**EXERCISE BRIEF**
Find the string "Plus" in the records. Copy every line it appears in.
*** MATERIAL PROVIDED Section Begins ***
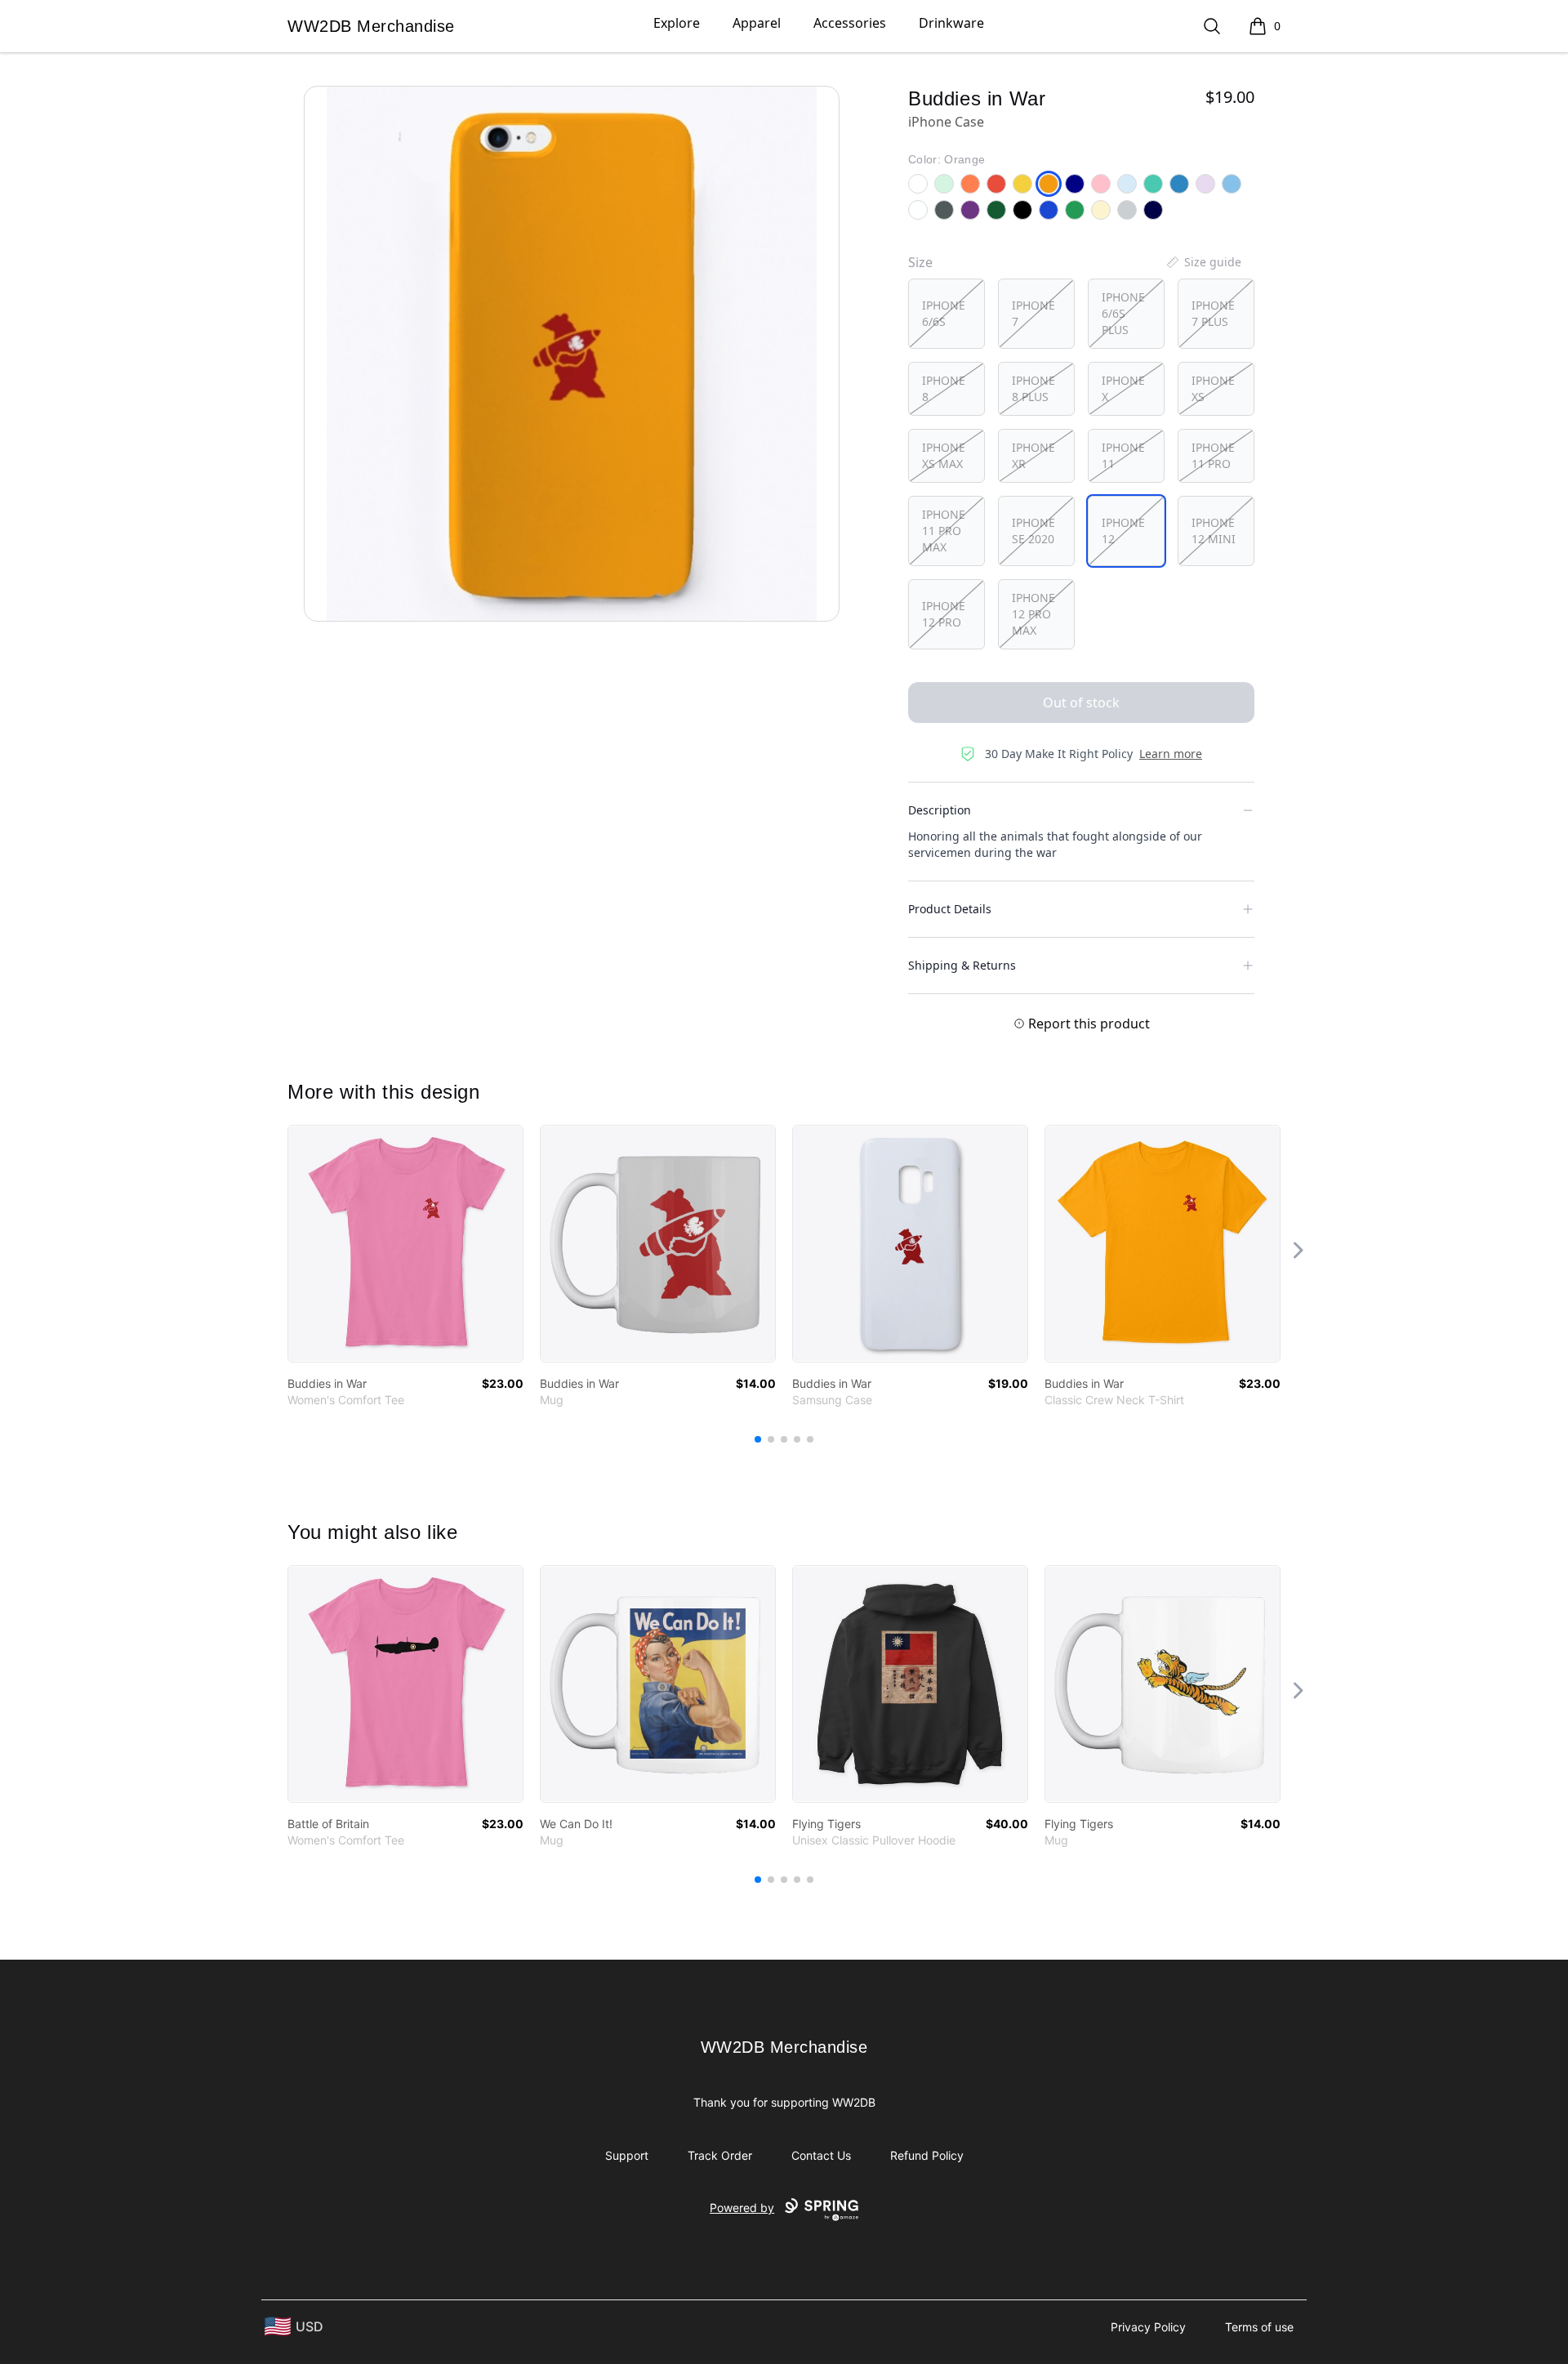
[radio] (946, 314)
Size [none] (920, 262)
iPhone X (1123, 388)
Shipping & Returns (962, 965)
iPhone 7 (1033, 313)
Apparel (757, 23)
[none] (1203, 262)
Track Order (720, 2155)
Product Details (949, 909)
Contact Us (821, 2155)
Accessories (849, 23)
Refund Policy (927, 2155)
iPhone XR (1033, 455)
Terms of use (1259, 2327)
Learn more (1170, 753)
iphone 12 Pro (943, 614)
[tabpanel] (572, 354)
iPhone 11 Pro (1213, 455)
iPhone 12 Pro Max (1033, 614)
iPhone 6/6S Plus (1123, 313)
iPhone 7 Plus (1213, 313)
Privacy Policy (1148, 2327)
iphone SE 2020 (1033, 530)
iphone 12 (1123, 530)
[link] (405, 1244)
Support (626, 2155)
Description (939, 810)
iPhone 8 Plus (1033, 388)
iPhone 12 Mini (1214, 530)
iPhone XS (1213, 388)
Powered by (742, 2208)
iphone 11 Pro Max (943, 530)
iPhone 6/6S (943, 313)
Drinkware (951, 23)
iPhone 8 (943, 388)
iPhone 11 (1123, 455)
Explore (676, 23)
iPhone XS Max (943, 455)
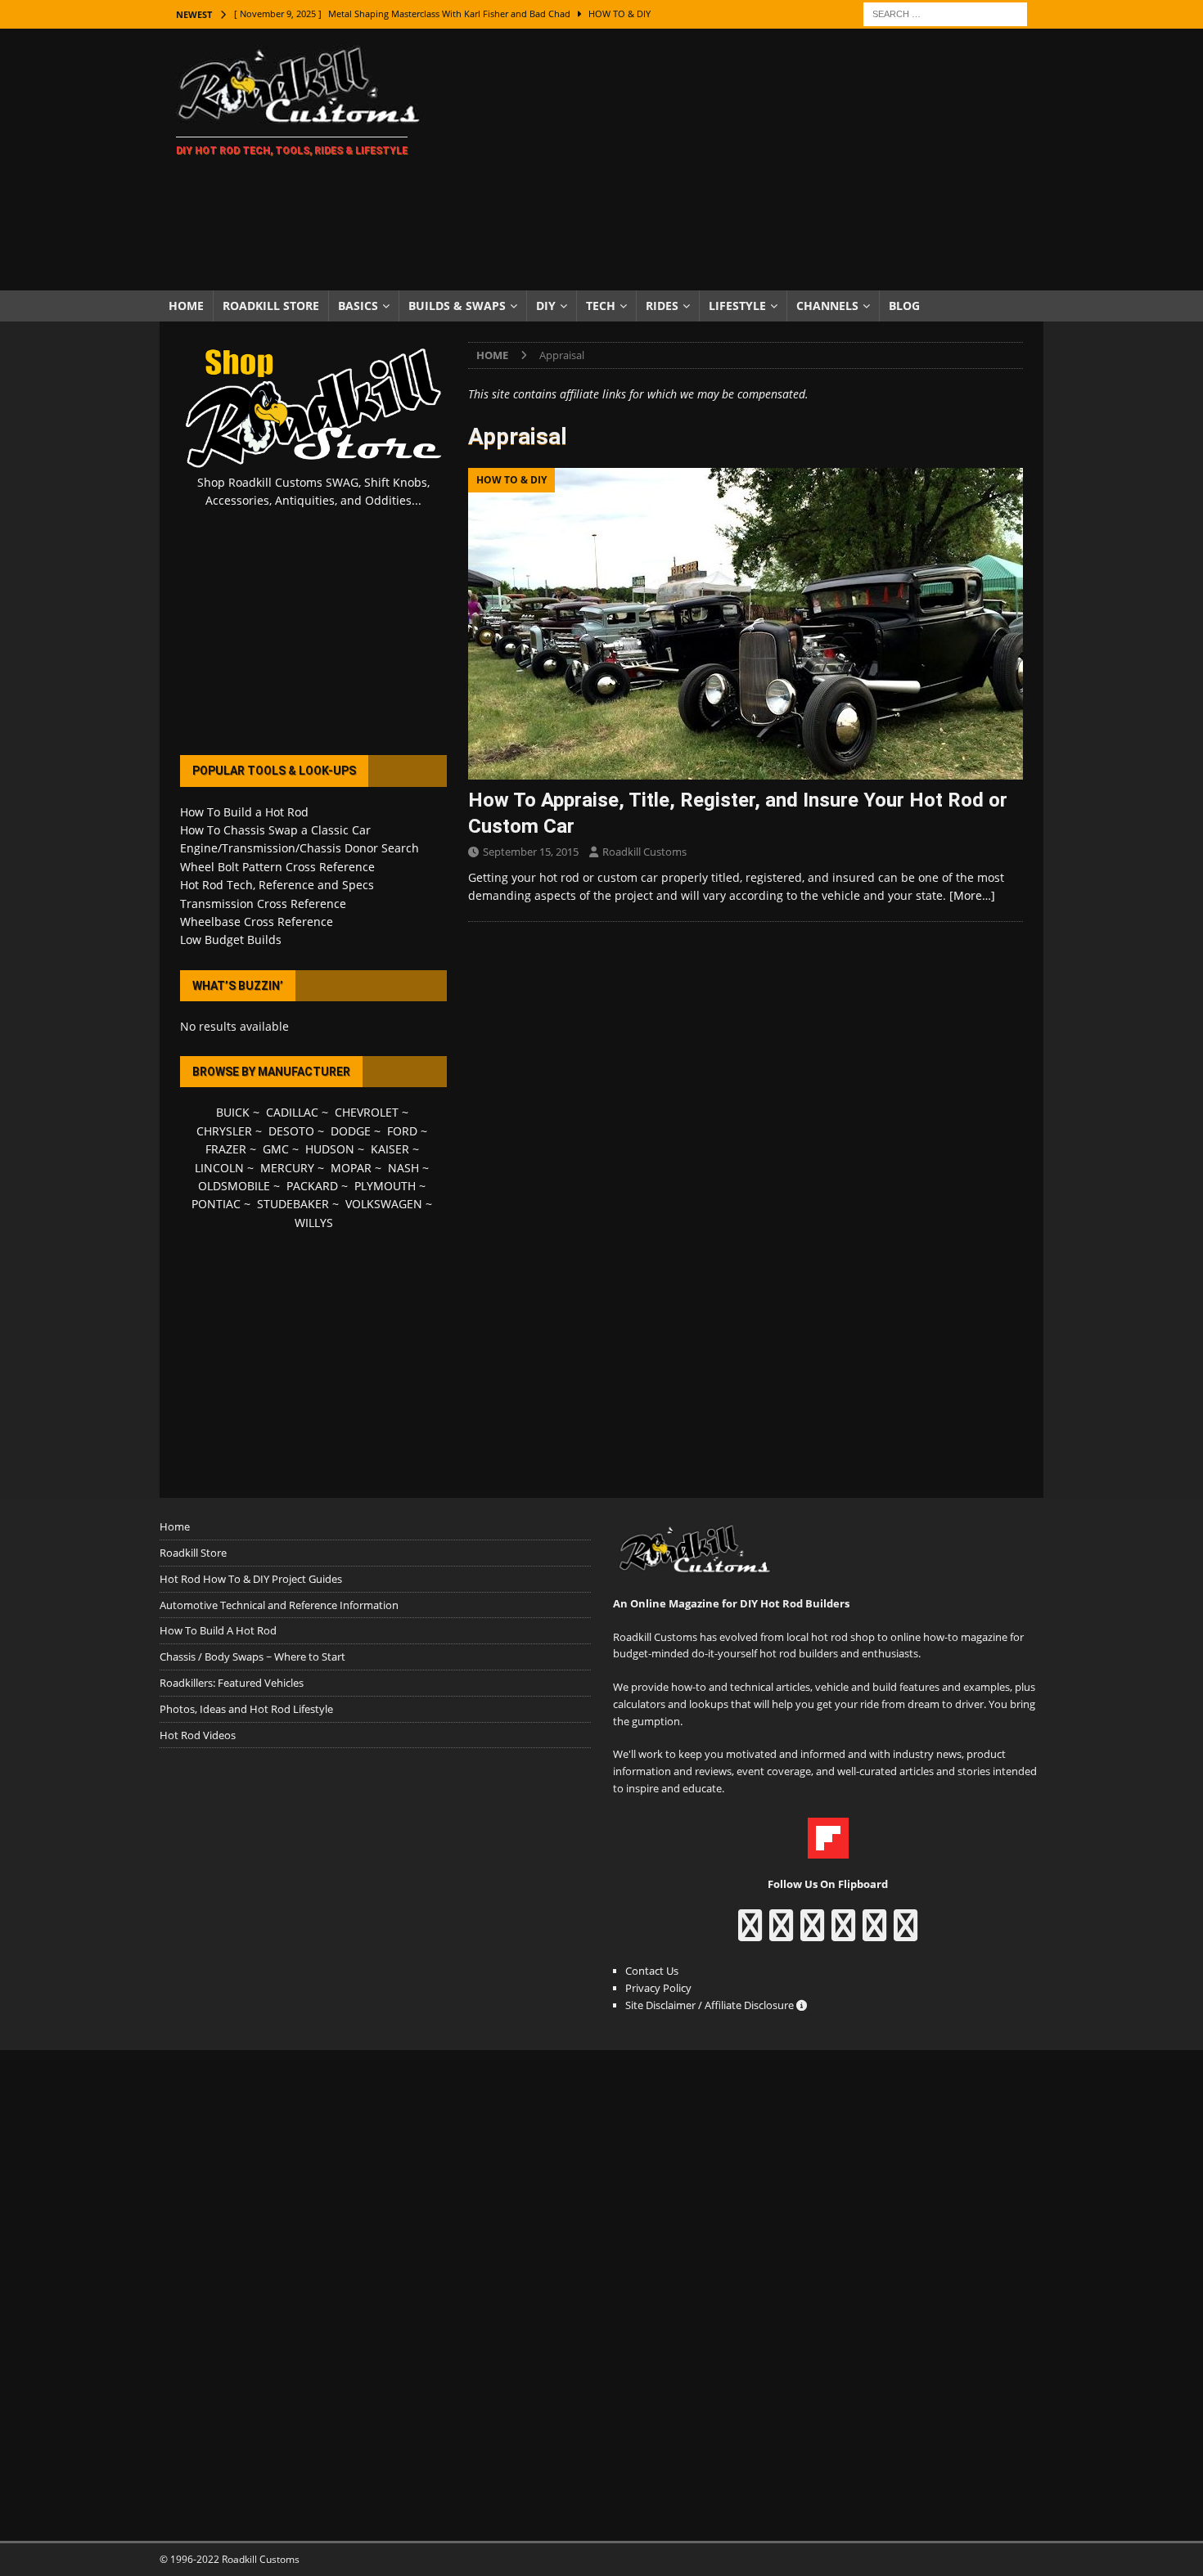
*** MATERIAL PROVIDED Section Ends ***
**RESPONSE BOX**
iPhone 6/6S Plus (1123, 313)
iPhone 7 Plus (1213, 313)
iPhone 8 Plus (1033, 388)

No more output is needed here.